Source passage below:

The new findings by researchers at the Massachusetts Institute of Technology (MIT, Boston, MA, USA) involve substituting the conventionally inactive battery electrolyte with a material that is active for energy delivery. The new materials work at human body temperature, so would be suitable for medical implants. The key to the team’s innovation is a new kind of electrolyte — the material that lies between the two electrical poles of the battery, the cathode and the anode, and allows charge carriers to pass through from one side to the other. Using a new liquid fluorinated compound, the team found that they could combine some of the functions of the cathode and the electrolyte in one compound, called a catholyte. This allows for saving much of the weight of typical primary batteries.
The new cells also provide safety improvements over other kinds of proposed chemistries that would use toxic and corrosive catholyte materials, which their formula does not. And preliminary tests have demonstrated a stable shelf life over more than a year, an important characteristic for primary batteries. So far, the team has not yet experimentally achieved the full 50% improvement in energy density predicted by their analysis. They have demonstrated a 20% improvement, which in itself would be an important gain for some application. The design of the cell itself has not yet been fully optimized, but the researchers can project the cell performance based on the performance of the active material itself.

End of Source passage.
Information shown below:

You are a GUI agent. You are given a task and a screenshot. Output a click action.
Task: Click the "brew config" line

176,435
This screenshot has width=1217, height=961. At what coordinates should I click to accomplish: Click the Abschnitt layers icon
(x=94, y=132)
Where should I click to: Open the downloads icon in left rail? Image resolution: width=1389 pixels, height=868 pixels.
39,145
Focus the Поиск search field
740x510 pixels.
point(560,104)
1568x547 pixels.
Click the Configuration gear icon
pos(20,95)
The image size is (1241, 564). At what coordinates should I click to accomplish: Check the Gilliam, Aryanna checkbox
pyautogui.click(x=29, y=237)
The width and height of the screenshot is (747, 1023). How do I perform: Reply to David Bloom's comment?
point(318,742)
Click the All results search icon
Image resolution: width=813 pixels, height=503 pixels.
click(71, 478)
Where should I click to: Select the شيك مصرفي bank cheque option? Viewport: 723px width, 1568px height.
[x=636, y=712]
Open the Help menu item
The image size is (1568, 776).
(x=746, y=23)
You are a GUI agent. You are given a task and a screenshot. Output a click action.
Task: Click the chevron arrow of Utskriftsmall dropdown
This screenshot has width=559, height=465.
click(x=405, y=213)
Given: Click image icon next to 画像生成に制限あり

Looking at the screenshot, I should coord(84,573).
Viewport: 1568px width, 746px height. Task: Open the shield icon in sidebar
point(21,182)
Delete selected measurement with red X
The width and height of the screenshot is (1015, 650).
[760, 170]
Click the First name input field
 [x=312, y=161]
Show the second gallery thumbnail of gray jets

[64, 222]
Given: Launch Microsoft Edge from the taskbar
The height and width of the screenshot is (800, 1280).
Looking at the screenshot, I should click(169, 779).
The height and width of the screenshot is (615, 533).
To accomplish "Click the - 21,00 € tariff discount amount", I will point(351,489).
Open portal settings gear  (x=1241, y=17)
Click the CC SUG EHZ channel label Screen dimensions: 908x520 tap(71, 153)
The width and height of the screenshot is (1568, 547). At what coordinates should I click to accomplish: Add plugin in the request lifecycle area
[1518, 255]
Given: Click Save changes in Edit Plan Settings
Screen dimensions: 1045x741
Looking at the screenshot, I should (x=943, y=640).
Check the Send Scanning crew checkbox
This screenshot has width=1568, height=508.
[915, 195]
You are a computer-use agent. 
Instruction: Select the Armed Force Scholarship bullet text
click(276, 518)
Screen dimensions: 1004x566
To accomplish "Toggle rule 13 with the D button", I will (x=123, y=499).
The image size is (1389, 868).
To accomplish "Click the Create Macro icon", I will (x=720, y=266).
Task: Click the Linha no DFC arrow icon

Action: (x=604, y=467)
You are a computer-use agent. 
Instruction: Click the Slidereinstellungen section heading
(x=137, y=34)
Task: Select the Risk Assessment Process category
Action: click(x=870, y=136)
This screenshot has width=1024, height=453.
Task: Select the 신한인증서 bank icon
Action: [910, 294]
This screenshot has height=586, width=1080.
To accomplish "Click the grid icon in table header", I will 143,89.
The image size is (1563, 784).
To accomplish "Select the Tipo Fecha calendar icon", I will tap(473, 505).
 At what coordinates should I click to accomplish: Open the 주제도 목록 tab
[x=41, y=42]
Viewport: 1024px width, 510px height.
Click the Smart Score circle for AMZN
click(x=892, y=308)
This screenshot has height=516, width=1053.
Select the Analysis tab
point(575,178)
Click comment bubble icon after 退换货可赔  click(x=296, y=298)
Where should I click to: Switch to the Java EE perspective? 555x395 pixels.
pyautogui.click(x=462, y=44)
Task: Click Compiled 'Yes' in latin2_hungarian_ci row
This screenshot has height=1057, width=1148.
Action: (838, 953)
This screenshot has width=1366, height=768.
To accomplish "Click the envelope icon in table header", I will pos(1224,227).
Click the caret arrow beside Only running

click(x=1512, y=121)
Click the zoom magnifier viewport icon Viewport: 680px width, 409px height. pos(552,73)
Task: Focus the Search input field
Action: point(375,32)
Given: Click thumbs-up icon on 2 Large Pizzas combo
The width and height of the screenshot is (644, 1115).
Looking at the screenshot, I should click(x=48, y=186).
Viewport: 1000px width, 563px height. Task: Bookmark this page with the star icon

End of Information shown.

Problem statement:
Please list each battery component that the battery passage names, using the passage's own term for each.

Your response:
- electrolyte
- cathode
- anode
- catholyte